You supply the embeddings (topica does not call any model itself), aligned to the vocabulary:
from sentence_transformers import SentenceTransformer
import topica
vocab = sorted({w for d in docs for w in d})
emb = SentenceTransformer("all-MiniLM-L6-v2").encode(vocab)
model = topica.EmbeddingLDA(num_topics=10, embeddings=emb, vocabulary=vocab,
top_m=20, weight=1.0)
model.fit(docs, iters=1000)
for i, words in enumerate(model.top_words(8)):
print(f"Topic {i}:", ", ".join(w for w, _ in words))
top_m sets how many of each cluster's nearest words become seeds, and weight
how hard they anchor (a seed gets weight * 100 prior pseudocounts; raise it to
hold topics closer to their semantic cluster, lower it to let the data lead).

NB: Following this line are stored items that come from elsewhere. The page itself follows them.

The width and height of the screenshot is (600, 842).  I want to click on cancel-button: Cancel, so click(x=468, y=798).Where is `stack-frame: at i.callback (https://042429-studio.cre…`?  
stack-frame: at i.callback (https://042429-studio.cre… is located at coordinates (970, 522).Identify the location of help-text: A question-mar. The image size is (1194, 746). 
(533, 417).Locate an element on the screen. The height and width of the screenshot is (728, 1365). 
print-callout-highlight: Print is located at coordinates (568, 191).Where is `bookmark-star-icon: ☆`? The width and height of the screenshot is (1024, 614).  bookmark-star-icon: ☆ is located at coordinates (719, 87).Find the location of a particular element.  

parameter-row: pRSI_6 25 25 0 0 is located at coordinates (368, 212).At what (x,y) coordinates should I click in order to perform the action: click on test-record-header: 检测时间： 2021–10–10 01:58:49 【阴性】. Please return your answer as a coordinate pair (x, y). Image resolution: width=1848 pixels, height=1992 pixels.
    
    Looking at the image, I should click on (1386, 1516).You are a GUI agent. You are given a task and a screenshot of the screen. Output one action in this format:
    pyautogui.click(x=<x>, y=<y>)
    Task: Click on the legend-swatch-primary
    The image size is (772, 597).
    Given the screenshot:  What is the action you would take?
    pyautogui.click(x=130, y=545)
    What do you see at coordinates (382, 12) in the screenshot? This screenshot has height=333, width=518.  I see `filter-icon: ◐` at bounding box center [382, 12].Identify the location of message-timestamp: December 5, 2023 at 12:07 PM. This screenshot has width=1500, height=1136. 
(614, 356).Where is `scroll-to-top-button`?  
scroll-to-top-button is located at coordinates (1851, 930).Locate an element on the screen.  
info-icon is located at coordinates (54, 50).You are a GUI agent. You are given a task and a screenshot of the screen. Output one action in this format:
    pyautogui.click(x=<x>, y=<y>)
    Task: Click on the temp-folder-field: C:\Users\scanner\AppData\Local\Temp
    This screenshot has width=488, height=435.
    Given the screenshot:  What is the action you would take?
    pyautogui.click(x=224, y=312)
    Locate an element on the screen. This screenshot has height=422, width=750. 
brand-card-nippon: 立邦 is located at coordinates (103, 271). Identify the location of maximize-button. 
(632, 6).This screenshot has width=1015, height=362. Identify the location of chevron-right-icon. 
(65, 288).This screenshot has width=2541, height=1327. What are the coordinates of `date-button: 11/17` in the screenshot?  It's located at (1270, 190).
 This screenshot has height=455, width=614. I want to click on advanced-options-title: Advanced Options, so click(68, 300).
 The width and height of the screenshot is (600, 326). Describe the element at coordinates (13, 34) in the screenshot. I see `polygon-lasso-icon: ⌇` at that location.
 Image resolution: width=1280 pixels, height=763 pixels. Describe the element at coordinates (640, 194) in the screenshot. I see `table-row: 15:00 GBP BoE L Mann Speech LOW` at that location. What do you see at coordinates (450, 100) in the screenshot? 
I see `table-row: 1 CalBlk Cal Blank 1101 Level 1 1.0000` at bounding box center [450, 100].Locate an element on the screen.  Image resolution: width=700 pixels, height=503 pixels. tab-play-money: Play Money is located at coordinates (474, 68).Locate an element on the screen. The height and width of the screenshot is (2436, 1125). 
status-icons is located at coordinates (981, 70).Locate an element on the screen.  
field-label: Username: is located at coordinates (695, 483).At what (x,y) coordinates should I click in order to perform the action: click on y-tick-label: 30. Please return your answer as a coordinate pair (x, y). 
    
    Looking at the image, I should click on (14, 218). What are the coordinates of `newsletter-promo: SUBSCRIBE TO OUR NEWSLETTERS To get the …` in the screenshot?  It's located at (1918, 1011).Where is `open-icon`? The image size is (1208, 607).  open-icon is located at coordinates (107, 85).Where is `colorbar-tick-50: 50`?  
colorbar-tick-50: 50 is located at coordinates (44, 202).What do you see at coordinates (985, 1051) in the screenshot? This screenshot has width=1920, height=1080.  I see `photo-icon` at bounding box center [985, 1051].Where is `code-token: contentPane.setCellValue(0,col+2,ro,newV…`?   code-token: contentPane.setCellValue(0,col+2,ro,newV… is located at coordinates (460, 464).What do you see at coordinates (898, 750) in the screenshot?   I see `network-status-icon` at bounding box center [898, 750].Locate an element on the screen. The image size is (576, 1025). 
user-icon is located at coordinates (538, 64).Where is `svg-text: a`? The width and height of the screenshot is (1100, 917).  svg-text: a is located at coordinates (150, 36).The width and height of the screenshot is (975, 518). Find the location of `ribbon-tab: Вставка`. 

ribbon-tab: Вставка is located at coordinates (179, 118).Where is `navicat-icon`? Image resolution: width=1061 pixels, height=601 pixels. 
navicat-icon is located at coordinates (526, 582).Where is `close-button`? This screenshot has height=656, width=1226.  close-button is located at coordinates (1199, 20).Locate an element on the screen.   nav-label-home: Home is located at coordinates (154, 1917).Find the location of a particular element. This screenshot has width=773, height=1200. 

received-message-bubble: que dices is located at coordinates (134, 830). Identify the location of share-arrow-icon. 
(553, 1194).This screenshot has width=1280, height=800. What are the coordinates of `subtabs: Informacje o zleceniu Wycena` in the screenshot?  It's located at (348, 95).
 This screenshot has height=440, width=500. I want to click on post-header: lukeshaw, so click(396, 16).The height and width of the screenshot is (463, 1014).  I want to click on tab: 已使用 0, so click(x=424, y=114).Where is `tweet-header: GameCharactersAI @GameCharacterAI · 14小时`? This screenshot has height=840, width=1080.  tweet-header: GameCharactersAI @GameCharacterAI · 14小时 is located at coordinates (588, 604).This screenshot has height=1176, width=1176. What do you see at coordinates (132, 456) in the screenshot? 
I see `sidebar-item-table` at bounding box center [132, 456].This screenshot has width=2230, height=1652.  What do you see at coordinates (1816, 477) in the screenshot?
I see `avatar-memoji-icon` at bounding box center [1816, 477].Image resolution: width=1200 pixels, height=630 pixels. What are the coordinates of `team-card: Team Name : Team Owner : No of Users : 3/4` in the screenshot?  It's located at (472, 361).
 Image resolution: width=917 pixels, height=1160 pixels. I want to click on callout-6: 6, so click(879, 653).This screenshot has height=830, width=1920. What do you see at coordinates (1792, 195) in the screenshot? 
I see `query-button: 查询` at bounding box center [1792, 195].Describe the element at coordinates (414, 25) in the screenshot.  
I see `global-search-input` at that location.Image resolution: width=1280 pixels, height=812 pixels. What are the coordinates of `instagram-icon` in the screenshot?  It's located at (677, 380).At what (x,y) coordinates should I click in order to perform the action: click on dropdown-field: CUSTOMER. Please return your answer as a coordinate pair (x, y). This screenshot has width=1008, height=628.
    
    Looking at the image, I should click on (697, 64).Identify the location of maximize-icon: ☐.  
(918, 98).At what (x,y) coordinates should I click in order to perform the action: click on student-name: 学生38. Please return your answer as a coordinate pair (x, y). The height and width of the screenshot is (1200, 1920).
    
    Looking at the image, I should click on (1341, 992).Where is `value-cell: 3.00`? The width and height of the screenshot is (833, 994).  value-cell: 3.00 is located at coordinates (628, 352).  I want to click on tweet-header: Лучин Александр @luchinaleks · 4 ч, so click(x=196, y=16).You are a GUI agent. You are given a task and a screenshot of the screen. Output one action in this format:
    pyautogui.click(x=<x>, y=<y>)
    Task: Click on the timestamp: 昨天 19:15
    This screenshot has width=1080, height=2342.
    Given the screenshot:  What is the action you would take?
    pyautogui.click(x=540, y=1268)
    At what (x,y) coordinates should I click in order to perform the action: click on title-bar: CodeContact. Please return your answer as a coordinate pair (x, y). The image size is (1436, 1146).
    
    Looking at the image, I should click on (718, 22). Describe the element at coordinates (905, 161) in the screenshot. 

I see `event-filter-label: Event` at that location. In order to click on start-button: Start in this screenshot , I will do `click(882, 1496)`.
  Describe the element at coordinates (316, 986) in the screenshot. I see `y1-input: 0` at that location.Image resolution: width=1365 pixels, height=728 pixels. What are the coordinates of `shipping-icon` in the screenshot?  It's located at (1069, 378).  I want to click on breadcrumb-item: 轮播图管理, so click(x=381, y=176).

The whole fitted-model surface (topic_word, doc_topic, top_words,
coherence, ...) is delegated to the underlying SeededLDA, and model.seeds
holds the embedding-derived seed sets. topica.embedding_seeds(...) exposes just
the clustering step if you want to inspect or edit the seeds before fitting.
Which to use¶
KeyATMis the better-validated choice and the one with the political- science following; prefer it for new work.SeededLDAis simpler and maps directly onto theseededldaworkflow.EmbeddingLDAwhen you have embeddings but no hand-picked seed list, and want the topic structure anchored to semantic similarity.
Both feed the same diagnostics, effects, and validation as every other model.
Faithful to the references
On a shared corpus with identical seeds, topica recovers the same
seeded-topic vocabulary as R's seededlda and the same keyword-topic words
as R's keyATM (verified word-for-word against both packages).